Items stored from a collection
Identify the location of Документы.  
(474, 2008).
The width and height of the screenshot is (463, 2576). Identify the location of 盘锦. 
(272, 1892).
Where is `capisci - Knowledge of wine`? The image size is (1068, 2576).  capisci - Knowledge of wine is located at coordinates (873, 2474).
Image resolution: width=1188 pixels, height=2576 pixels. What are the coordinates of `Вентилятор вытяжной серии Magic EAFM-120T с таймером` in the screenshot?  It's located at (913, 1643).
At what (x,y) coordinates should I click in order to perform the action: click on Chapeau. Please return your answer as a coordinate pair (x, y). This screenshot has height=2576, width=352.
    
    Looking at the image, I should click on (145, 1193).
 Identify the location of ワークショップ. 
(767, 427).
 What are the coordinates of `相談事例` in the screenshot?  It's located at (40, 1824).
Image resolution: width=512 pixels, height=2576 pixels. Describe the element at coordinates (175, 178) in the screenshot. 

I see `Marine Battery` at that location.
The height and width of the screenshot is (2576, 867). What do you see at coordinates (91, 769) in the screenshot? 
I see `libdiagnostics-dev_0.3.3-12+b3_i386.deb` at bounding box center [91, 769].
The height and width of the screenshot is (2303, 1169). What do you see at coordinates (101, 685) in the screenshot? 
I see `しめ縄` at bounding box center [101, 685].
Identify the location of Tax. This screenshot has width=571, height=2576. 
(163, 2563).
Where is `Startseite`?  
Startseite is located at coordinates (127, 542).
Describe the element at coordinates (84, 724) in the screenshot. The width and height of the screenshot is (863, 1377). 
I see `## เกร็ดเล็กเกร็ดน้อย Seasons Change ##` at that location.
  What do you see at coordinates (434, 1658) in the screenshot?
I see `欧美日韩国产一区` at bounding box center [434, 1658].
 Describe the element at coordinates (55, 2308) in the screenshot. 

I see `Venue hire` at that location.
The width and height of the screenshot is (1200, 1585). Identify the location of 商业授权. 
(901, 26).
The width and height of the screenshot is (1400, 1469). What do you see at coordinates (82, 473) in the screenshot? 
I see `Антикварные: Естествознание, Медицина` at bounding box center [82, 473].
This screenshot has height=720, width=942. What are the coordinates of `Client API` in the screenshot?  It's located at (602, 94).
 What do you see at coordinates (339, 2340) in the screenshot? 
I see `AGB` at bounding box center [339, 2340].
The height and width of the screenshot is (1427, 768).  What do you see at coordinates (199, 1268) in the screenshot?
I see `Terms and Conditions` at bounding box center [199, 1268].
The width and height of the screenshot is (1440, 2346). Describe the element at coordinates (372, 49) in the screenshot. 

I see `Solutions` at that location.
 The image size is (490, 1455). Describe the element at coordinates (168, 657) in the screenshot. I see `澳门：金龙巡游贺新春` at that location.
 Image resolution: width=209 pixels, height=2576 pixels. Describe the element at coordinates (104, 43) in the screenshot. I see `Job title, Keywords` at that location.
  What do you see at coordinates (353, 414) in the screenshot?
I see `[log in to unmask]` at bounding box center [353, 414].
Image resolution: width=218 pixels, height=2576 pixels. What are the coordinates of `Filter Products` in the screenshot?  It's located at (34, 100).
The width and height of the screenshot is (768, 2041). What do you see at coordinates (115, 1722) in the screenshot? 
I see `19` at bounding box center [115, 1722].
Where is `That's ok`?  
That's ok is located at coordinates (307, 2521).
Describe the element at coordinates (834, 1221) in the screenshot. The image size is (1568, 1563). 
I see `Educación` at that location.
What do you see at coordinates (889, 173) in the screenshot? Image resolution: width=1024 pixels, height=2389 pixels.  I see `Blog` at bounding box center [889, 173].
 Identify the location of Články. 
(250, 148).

Exercise brief
Recast the material above as a Markdown table with the columns Number and Entry. Put each non-blank line in its own row, numbered in order, and leave out the blank lines.

Result
| Number | Entry |
|---|---|
| 1 | Identify the location of Документы.   |
| 2 | (474, 2008). |
| 3 | The width and height of the screenshot is (463, 2576). Identify the location of 盘锦.  |
| 4 | (272, 1892). |
| 5 | Where is `capisci - Knowledge of wine`? The image size is (1068, 2576).  capisci - Knowledge of wine is located at coordinates (873, 2474). |
| 6 | Image resolution: width=1188 pixels, height=2576 pixels. What are the coordinates of `Вентилятор вытяжной серии Magic EAFM-120T с таймером` in the screenshot?  It's located at (913, 1643). |
| 7 | At what (x,y) coordinates should I click in order to perform the action: click on Chapeau. Please return your answer as a coordinate pair (x, y). This screenshot has height=2576, width=352. |
| 8 |     Looking at the image, I should click on (145, 1193). |
| 9 |  Identify the location of ワークショップ.  |
| 10 | (767, 427). |
| 11 |  What are the coordinates of `相談事例` in the screenshot?  It's located at (40, 1824). |
| 12 | Image resolution: width=512 pixels, height=2576 pixels. Describe the element at coordinates (175, 178) in the screenshot.  |
| 13 | I see `Marine Battery` at that location. |
| 14 | The height and width of the screenshot is (2576, 867). What do you see at coordinates (91, 769) in the screenshot?  |
| 15 | I see `libdiagnostics-dev_0.3.3-12+b3_i386.deb` at bounding box center [91, 769]. |
| 16 | The height and width of the screenshot is (2303, 1169). What do you see at coordinates (101, 685) in the screenshot?  |
| 17 | I see `しめ縄` at bounding box center [101, 685]. |
| 18 | Identify the location of Tax. This screenshot has width=571, height=2576.  |
| 19 | (163, 2563). |
| 20 | Where is `Startseite`?   |
| 21 | Startseite is located at coordinates (127, 542). |
| 22 | Describe the element at coordinates (84, 724) in the screenshot. The width and height of the screenshot is (863, 1377).  |
| 23 | I see `## เกร็ดเล็กเกร็ดน้อย Seasons Change ##` at that location. |
| 24 |   What do you see at coordinates (434, 1658) in the screenshot? |
| 25 | I see `欧美日韩国产一区` at bounding box center [434, 1658]. |
| 26 |  Describe the element at coordinates (55, 2308) in the screenshot.  |
| 27 | I see `Venue hire` at that location. |
| 28 | The width and height of the screenshot is (1200, 1585). Identify the location of 商业授权.  |
| 29 | (901, 26). |
| 30 | The width and height of the screenshot is (1400, 1469). What do you see at coordinates (82, 473) in the screenshot?  |
| 31 | I see `Антикварные: Естествознание, Медицина` at bounding box center [82, 473]. |
| 32 | This screenshot has height=720, width=942. What are the coordinates of `Client API` in the screenshot?  It's located at (602, 94). |
| 33 |  What do you see at coordinates (339, 2340) in the screenshot?  |
| 34 | I see `AGB` at bounding box center [339, 2340]. |
| 35 | The height and width of the screenshot is (1427, 768).  What do you see at coordinates (199, 1268) in the screenshot? |
| 36 | I see `Terms and Conditions` at bounding box center [199, 1268]. |
| 37 | The width and height of the screenshot is (1440, 2346). Describe the element at coordinates (372, 49) in the screenshot.  |
| 38 | I see `Solutions` at that location. |
| 39 |  The image size is (490, 1455). Describe the element at coordinates (168, 657) in the screenshot. I see `澳门：金龙巡游贺新春` at that location. |
| 40 |  Image resolution: width=209 pixels, height=2576 pixels. Describe the element at coordinates (104, 43) in the screenshot. I see `Job title, Keywords` at that location. |
| 41 |   What do you see at coordinates (353, 414) in the screenshot? |
| 42 | I see `[log in to unmask]` at bounding box center [353, 414]. |
| 43 | Image resolution: width=218 pixels, height=2576 pixels. What are the coordinates of `Filter Products` in the screenshot?  It's located at (34, 100). |
| 44 | The width and height of the screenshot is (768, 2041). What do you see at coordinates (115, 1722) in the screenshot?  |
| 45 | I see `19` at bounding box center [115, 1722]. |
| 46 | Where is `That's ok`?   |
| 47 | That's ok is located at coordinates (307, 2521). |
| 48 | Describe the element at coordinates (834, 1221) in the screenshot. The image size is (1568, 1563).  |
| 49 | I see `Educación` at that location. |
| 50 | What do you see at coordinates (889, 173) in the screenshot? Image resolution: width=1024 pixels, height=2389 pixels.  I see `Blog` at bounding box center [889, 173]. |
| 51 |  Identify the location of Články.  |
| 52 | (250, 148). |